S&P500 daily @ 12:51 EDT
As everyone already knows, yesterday was a tough day. Second biggest decline of the year. A big news story didn’t trigger the slide and the sell-off was fairly methodical without big gaps or dramatic drops. It was simply a domino effect as one stop-loss triggered the next. Lacking a major headline, the market simply ran out of buyers and it’s little surprise a technical rally ends in a technical correction. No doubt the media is trying to identify some culprit, but when dealing with crowds you don’t always need a reason for the herd to make a move.
This morning the markets bounced half a percent in early trade. Is this the rebound hopeful bulls are praying for, or just a head-fake to suck in bottom pickers? The question on everyone lips is if this correction is done or not. Can we buy the dip, or should we sell the weakness? If we look at the market as a spring, comparing yesterday’s pullback to the recent rally, it’s hard to claim yesterday’s move was overdone and no doubt there is more downside potential. For the market to stage a recovery, we need fundamental investors to step in and buy these discounted shares. Are they ready to do that in this environment? More often than not these more conservative investors will take a wait and see approach after a sharp decline. I expect prices will need to decline a bit more before value investors see prices as too attractive to pass up. Of course that doesn’t mean we won’t see a feeble rally to suck in bottom pickers and shakes out late shorts. And by early afternoon, the indexes are trading in a tight range as both bears and bulls are taking a wait and see approach.
Looking back at the last 12+ months of index price moves, it is hard to find a major down day that was part of a continued uptrend. Using history as a guide, that indicates a high probability there is more downside left in this move. But if it really is a technical sell-off, meaning people are selling simply because the price is falling under their stop-loss, this move lower might be more limited. Technicals can move the market around a few percent here and there, but a major move requires new fundamental data and a change in outlook. Barring anything new and unexpected, the technical slide will probably peter out around the 1300 level. I don’t expect this down leg to make a new low unless the market starts getting spooked by its own shadow. Once the technical selling exhausts itself, we’ll reverse higher.

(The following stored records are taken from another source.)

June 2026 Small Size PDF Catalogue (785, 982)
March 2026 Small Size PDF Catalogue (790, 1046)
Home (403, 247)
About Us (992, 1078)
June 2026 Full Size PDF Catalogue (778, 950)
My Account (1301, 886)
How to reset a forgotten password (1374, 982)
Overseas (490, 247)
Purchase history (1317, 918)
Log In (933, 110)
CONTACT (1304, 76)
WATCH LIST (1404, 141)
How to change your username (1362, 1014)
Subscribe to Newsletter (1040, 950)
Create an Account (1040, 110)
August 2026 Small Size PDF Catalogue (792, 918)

As for what comes next, we’ll probably trade sideways for the remainder of the summer and won’t resume the uptrend until all the senior institutional traders are back from their summer vacation. By that time there will be a little more clarity regarding Europe, the election, and economy. As long as all these things hold together, we should see a year-end rally. While not the same size as last year’s rally, it will still be very tradable.
FB daily @ 12:51 EDT
It appears FB found a bottom and is rebounding from its grossly oversold levels. Chances are several dollars of upside remain, but I expect it will run into significant resistance at the $38 IPO price. No doubt a lot of people dyeing to get out at breakeven and given the gigantic number of IPO buyers, this will be a huge wall to breakthrough. If it breaks above $38, that would be highly bullish, but realistically I expect it will turn back after running into insurmountable resistance at $38, at least over the near term. If anyone is swing trading this move, plan on taking profits before it reaches $38. You can always get back in if it stages a breakout above $38.